An avalanche of studies in the past decade have linked soft drinks to a wide variety of diseases including obesity, heart disease, diabetes, cancer, liver disease, osteoporosis, and lung problems. Studies add to the mountain of evidence, and indicate that even modest amounts of cola can have devastating health consequences.
If you haven’t been convinced to quit drinking sodas — or at least to drastically reduce your consumption — here are a handful of recent studies that show sodas damage your health:
• Kidney damage. A Japanese study found that drinking two or more soft drinks a day increases the risk of proteinuria, an increase in the excretion of protein in urine that is a major sign of kidney dysfunction.
• Cardiovascular disease. A study at Harvard University found that even a single can a day of regular soda can increase the risk of cardiovascular disease by 19 percent.

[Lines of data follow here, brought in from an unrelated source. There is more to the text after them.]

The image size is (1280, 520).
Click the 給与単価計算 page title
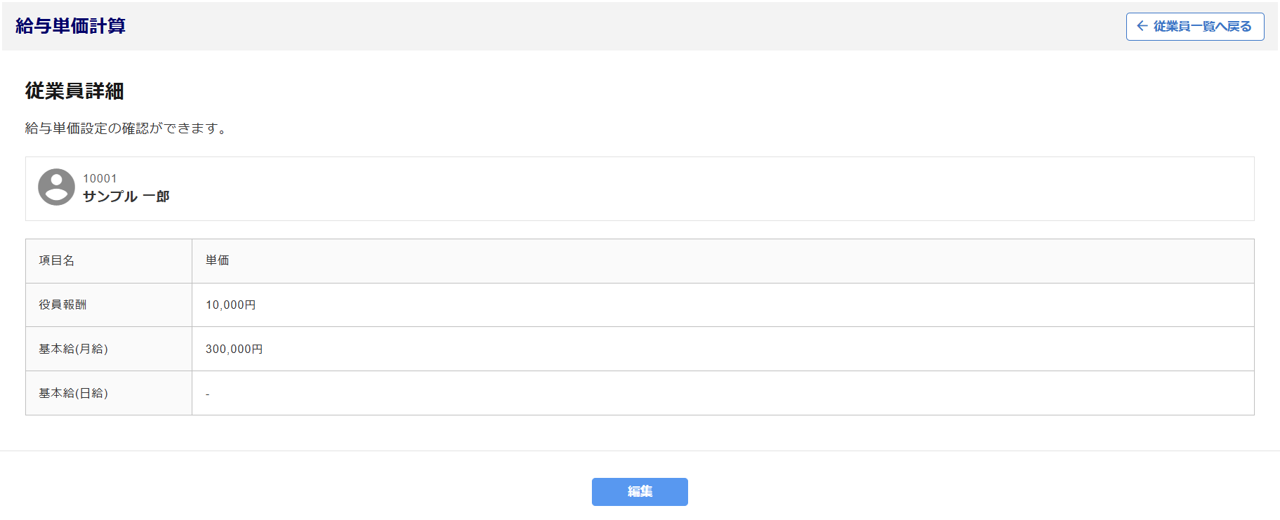[70, 26]
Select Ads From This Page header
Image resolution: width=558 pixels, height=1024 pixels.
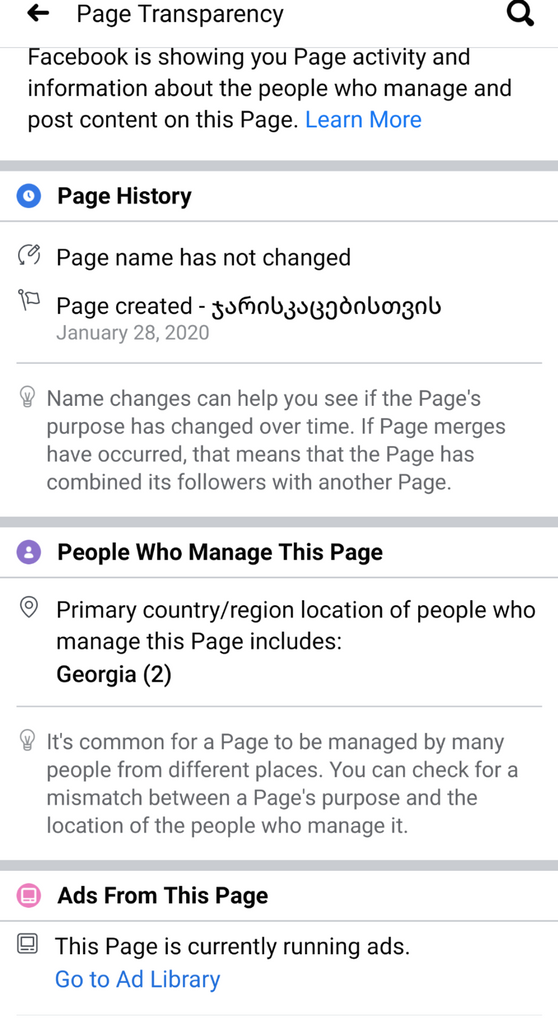click(x=279, y=895)
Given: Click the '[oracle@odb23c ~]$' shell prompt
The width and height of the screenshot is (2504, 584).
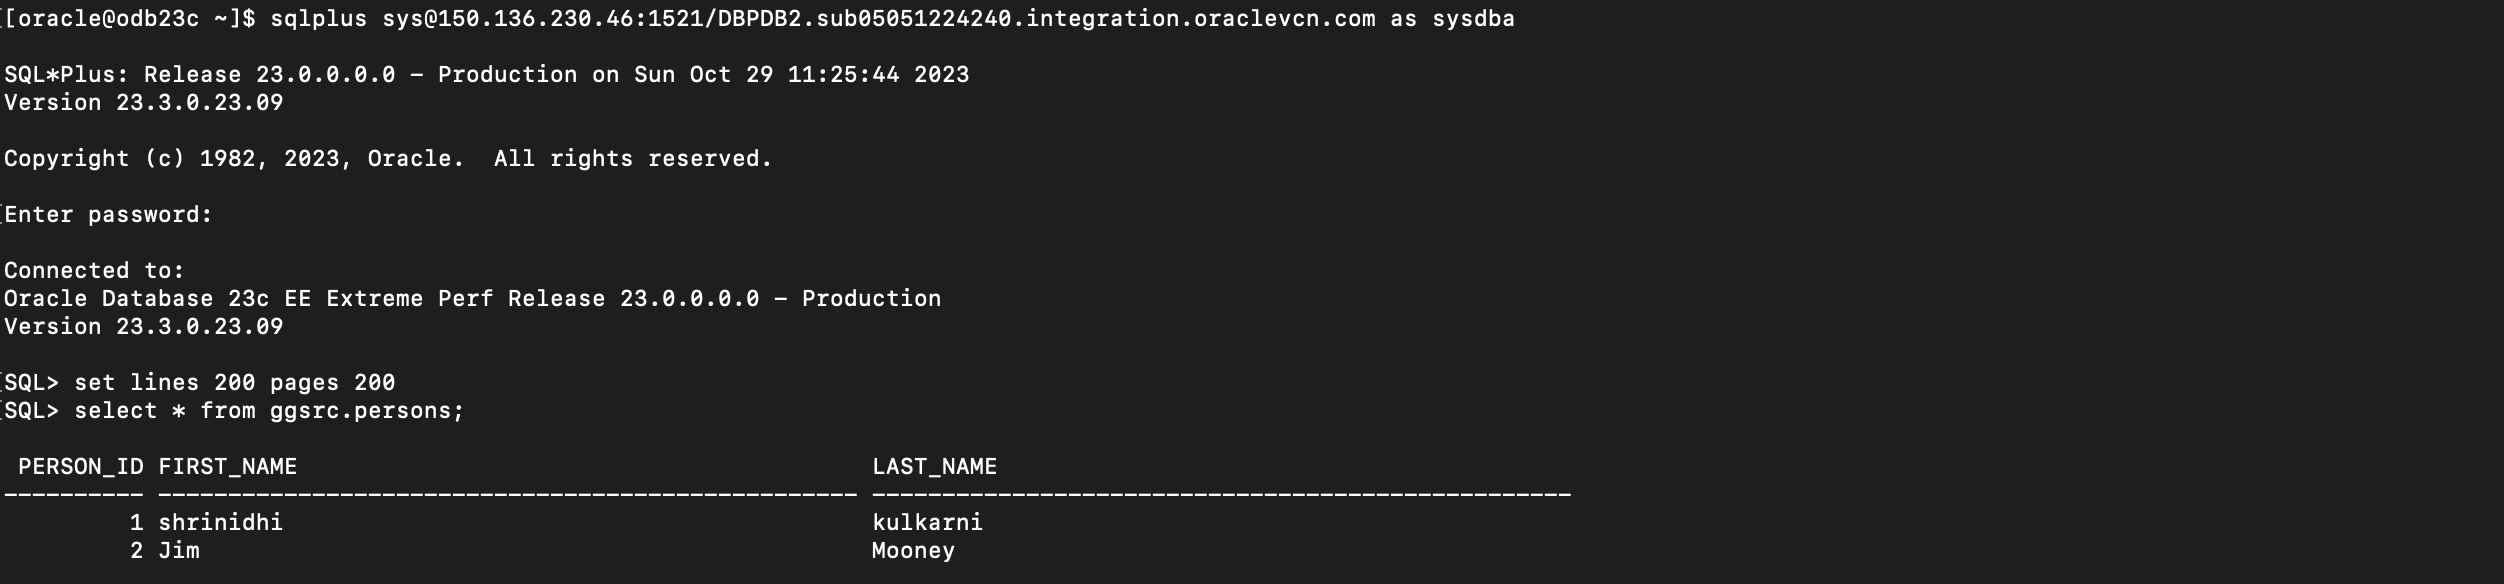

Diet sodas may even be worse on the heart: A study from the University of Miami found a daily can of diet soda increased the risk of heart attack and stroke by 61 percent.
• Eroding teeth. A report published in General Dentistry found that drinking an excessive amount of soda can cause damage to teeth that’s similar to that caused by smoking crystal meth or crack cocaine. A study looked at a meth user, a cocaine abuser, and a person who drank about two big bottles of diet soda a day. “Each person experienced severe tooth erosion caused by the high acid levels present in their ‘drug’ of choice — meth, crack, or soda,” said lead author Dr. Mohamed A. Bassiouny. The acid in colas wears away tooth enamel, making teeth more likely to become decayed, sensitive, and develop cracks.
• Asthma and COPD. Australian researchers found that soft drinks increased the risk of both asthma and chronic obstructive pulmonary disorder (COPD), and the more cola a person drank, the more their risk increased. Smoking increased the odds even more — smokers who drank about 16 ounces of soft drinks a day had a 6.6 increased risk of developing COPD.
• Endometrial cancer. A study funded by the National Cancer Institute found that the more sodas an older woman drank, the higher her risk for endometrial cancer. Postmenopausal women who drank the most sugary sodas increased their risk by 78 percent over women who drank the least.
• Behavior problems in children. A study published in the Journal of Pediatrics found that the more sodas 5-year-olds drank, the more aggressive behavior they exhibited, including getting into fights and destroying other people’s belongings.
Switching to diet colas doesn’t bypass health risks. Recent studies show that diet drinks cause more weight gain than sugar. Researchers at Purdue University found that the artificial sweeteners upset the body’s normal metabolism and increase the risk of obesity, diabetes, and metabolic syndrome. They’ve also been linked to an increase of cancer:
A study printed in the American Journal of Clinical Nutrition found that men who drank more than one soft drink a day sweetened with the artificial sweetener aspartame increased their risk of several blood cancers. In addition, women who drink two or more cans of diet soda a day increase their risk of stroke and heart attack by 30 percent, according to a study presented at the annual meeting of the American College of Cardiology.
How can you break the soda habit? Try mixing fruit juice with carbonated water, and drink unsweetened tea and coffee as well as herbal teas. And you can always opt for water, adding mint, lime, or lemon for flavor if plain water is too boring.